Staple fibers F are fed into the electrostatic zone through a small narrow opening 52 in the outer spherical electrode 20 above the primary zone 24 of increased field intensity. The feeding of fibers F is accomplished by means mounted in a housing 54 which constitutes an upward extension of the outer electrode 20 that forms a passageway 56 leading to the opening 52 and in which passageway 56 a conventional opening device, such as a licker-in 58, is mounted and driven in any conventional means through a shaft 60. Licker-in 58 separates staple fibers F from a sliver S fed into the passageway 56 through the opening 51 on the surface of housing 54 and dispenses the fibers F in separate form into the passageway 56 for discharge through the opening 52 into the electrostatic field within the outer electrode 20 for migration to the linear zone 24 of increased field intensity. As the opening 52 is the only significant opening through which air can enter the interior of the outer electrode 20, the aforementioned suction imposed through the suction conduit 48 is concentrated at the opening 52 and, therefore, in the passageway 56, thereby serving as means for drawing the fibers F downwardly through the passageway 56 and opening 52 into the electrostatic field. To minimize the effect of the opening 52 as an absence of electrode surface area, it is formed relatively narrow and parallel with the primary zone 24 of increased field intensity. However, the size and shape of this opening 52 may be varied as desired to obtain suitable results.

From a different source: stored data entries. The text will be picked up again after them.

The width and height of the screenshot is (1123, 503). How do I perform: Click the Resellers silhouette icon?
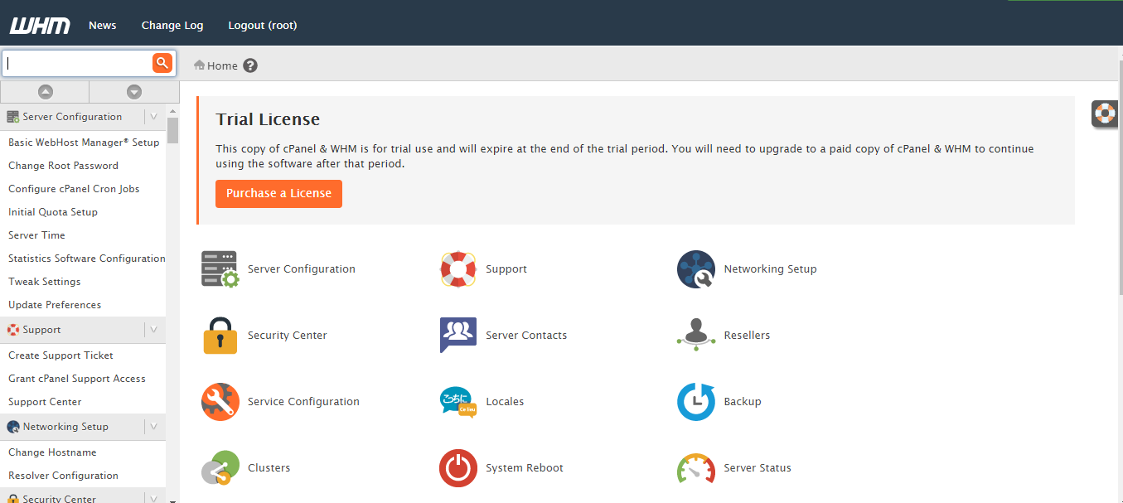click(695, 335)
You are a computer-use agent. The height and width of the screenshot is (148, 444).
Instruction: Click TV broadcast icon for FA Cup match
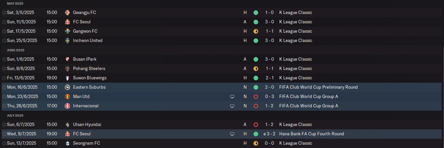232,134
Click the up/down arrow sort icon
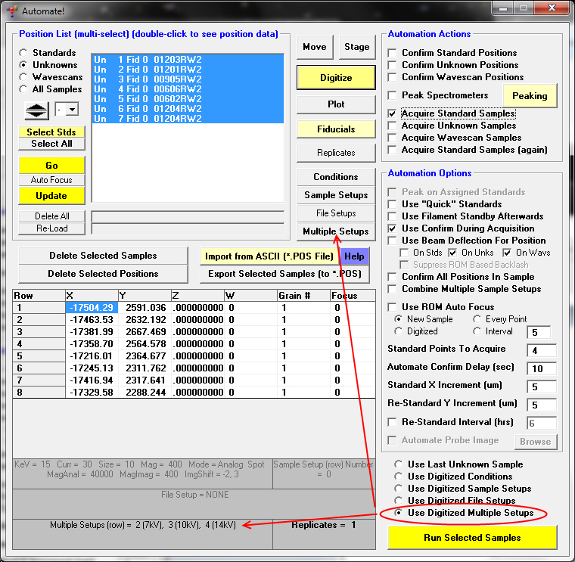This screenshot has height=562, width=575. click(x=36, y=110)
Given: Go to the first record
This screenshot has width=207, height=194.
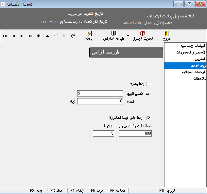Looking at the screenshot, I should tap(5, 36).
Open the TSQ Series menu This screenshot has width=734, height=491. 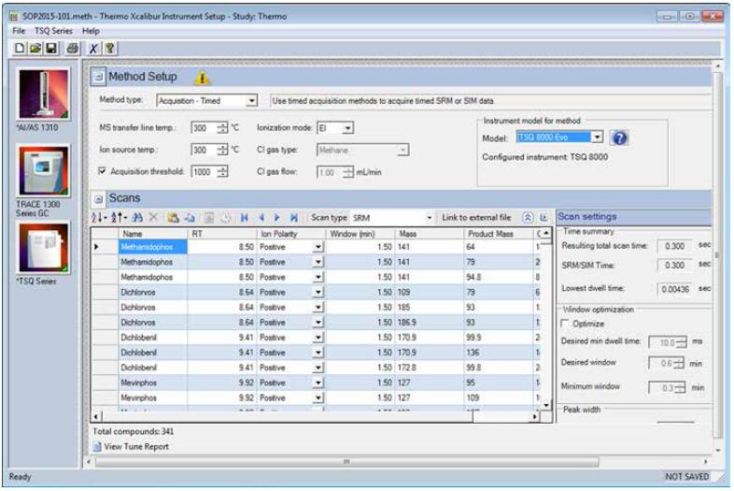point(55,31)
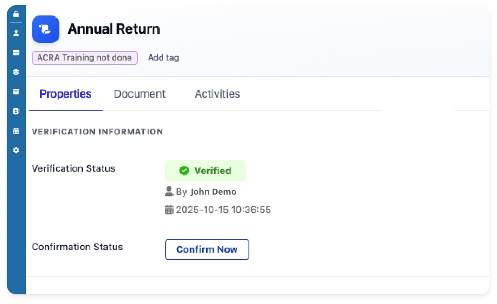The image size is (497, 304).
Task: Switch to the Document tab
Action: coord(139,94)
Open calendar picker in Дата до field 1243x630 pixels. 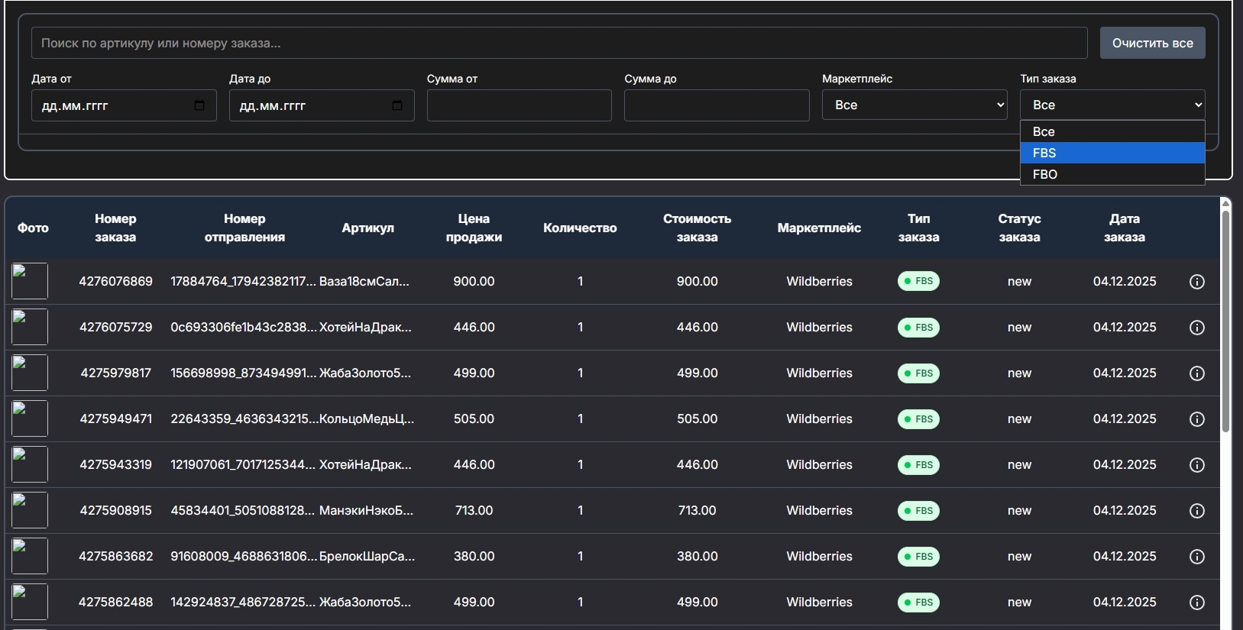coord(397,105)
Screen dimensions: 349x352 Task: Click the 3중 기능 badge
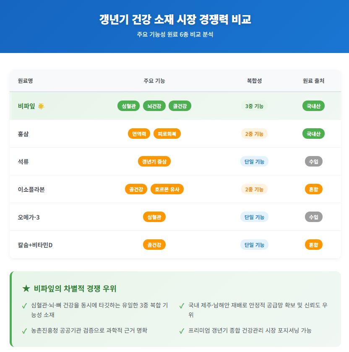tap(254, 106)
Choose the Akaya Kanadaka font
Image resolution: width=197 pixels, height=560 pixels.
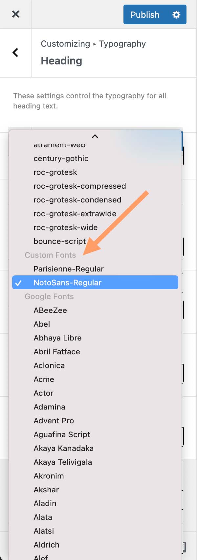[x=63, y=448]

An opening 64 is provided in the outer electrode 20 at the point at which the inner taper 26 of the outer electrode 20 is greatest to provide for the withdrawing of fibers from the electrostatic field and feeding thereof to the rotary spinning unit, as explained more fully below. A more detailed description of the structure and operation of the electrostatic field creating apparatus may be found in Aschenbrenner U.S. Pat. No. 4,028,871.

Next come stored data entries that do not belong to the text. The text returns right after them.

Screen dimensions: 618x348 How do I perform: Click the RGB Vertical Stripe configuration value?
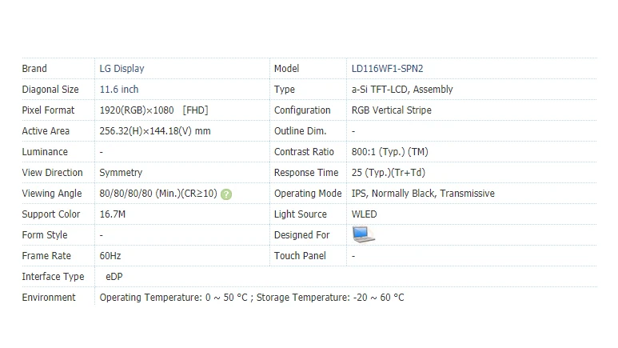coord(391,110)
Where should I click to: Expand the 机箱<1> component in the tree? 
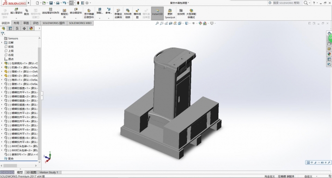2,67
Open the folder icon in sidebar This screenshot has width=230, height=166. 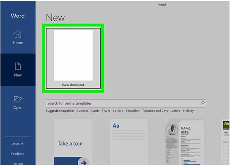[18, 99]
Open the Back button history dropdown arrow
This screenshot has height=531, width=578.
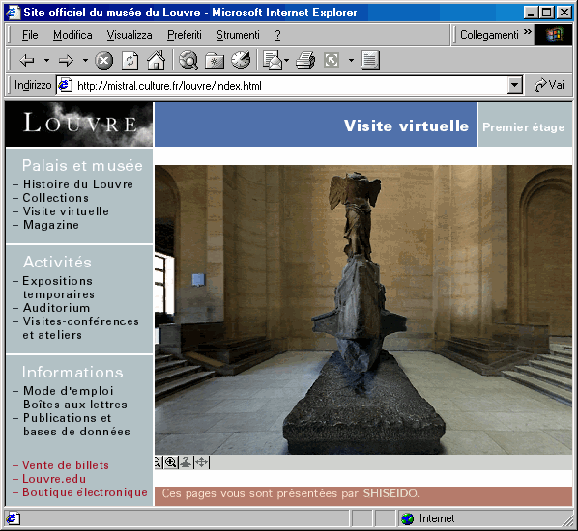pyautogui.click(x=46, y=60)
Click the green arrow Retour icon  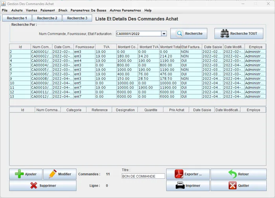(232, 174)
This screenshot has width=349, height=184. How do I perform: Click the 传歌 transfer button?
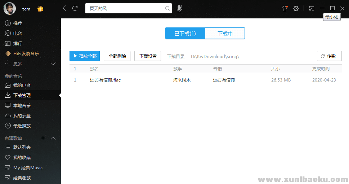[x=329, y=56]
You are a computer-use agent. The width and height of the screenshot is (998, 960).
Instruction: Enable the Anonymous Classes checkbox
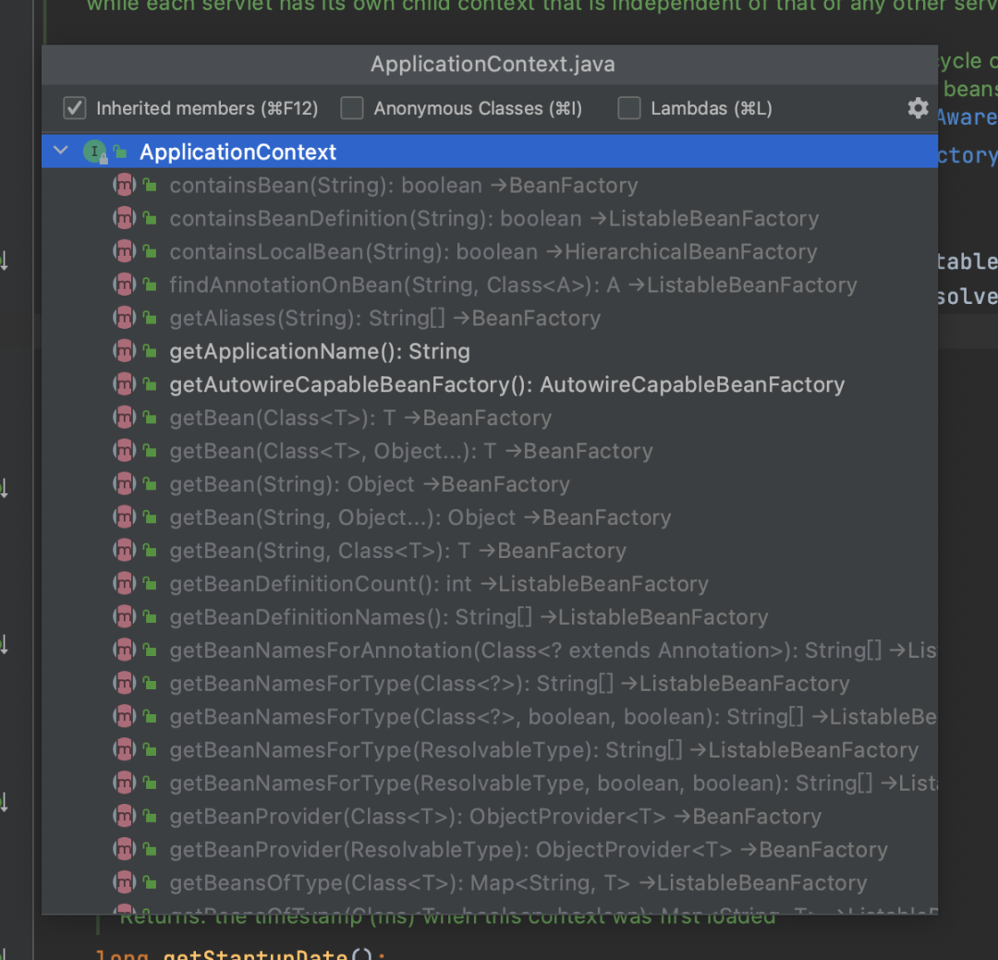(352, 108)
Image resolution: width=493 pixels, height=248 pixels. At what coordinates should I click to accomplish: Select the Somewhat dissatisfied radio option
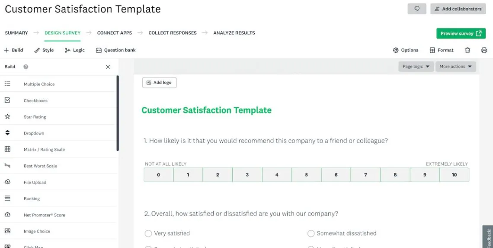click(x=311, y=233)
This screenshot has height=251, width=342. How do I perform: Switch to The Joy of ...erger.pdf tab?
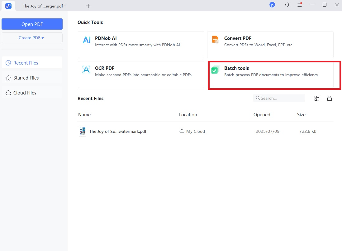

The rotary spinning unit which combines the electrostatic straightened and aligned fibers into a strand for twisting into a spun yarn is indicated generally at 15. The rotor unit 15 is connected to the electrostatic field producing apparatus 10 and includes an outer shell or body 11 disposed adjacent the linear zone 24 and within which is formed a rotor chamber 8, the body 11 having a cylindrical portion 9 which projects into the chamber 8. Disposed within the chamber 8 for rotation therewithin is a spinning rotor 32 provided with a circumferential wall 34 having an inner surface 53 for receipt of fibers thereon and being inclined toward the axis of rotation of the rotor 32 so as to form an acute angle between the wall 34 and the planar surface 35 of the rotor 32. A circumferential groove 37 is formed on the inner surface of the rotor 32 facing the axis of rotation thereof at the junction of the rotor planar surface 35 and the rotor wall 34, groove 37 representing the outermost point of the inner surface of the rotor 32.
The aforementioned cylindrical projecting portion 9 is constructed so as to have a circular cross-sectional area only slightly smaller than the circular area defined by the rim 43 of the rotor wall 34 such that when the rotor 32 is positioned within the chamber 8, the rotor wall 34 substantially encircles the cylindrical projecting portion 9 leaving small airspaces both between the rim 43 of the rotor wall 34 and the cylindrical projecting portion 9, and between the rim 43 and the surface 7 of the chamber 8 from which the cylindrical projecting portion 9 extends, all as shown in FIG. 4.
Attached to rotor unit 15 is conventional means for rotational driving of rotor 32, such as an electric motor, indicated schematically at 13 and having a drive shaft 39 extending therefrom into the chamber 8 and being fixedly inserted into a hub 41 projecting from the outer planar surface of rotor 32.
Also formed within the body 11 is a linear passageway 12 for delivering fibers from the linear zone 24 of increased field intensity in the electrostatic field to the spinning rotor 32, the passageway 12 being formed within the body 11 and extending from a point adjacent the opening 64 through the body 11 and through the cylindrical projecting portion 9 to the rotor chamber 8 in generally tangential relation to the rotor wall 34 as shown in FIG. 4. The entrance opening 45 of the passageway 12 communicates directly with the opening 64 of the outer electrode 20 the entrance portion of the passageway 12 beng colinear with the linear zone 24. The exit opening 47 of the passageway 12 is located on the surface of the cylindrical projecting portion 9 immediately adjacent the upper inner surface of the rotor wall 34, the passageway 12 having a gradually decreasing cross-sectional area in the direction of fiber feed.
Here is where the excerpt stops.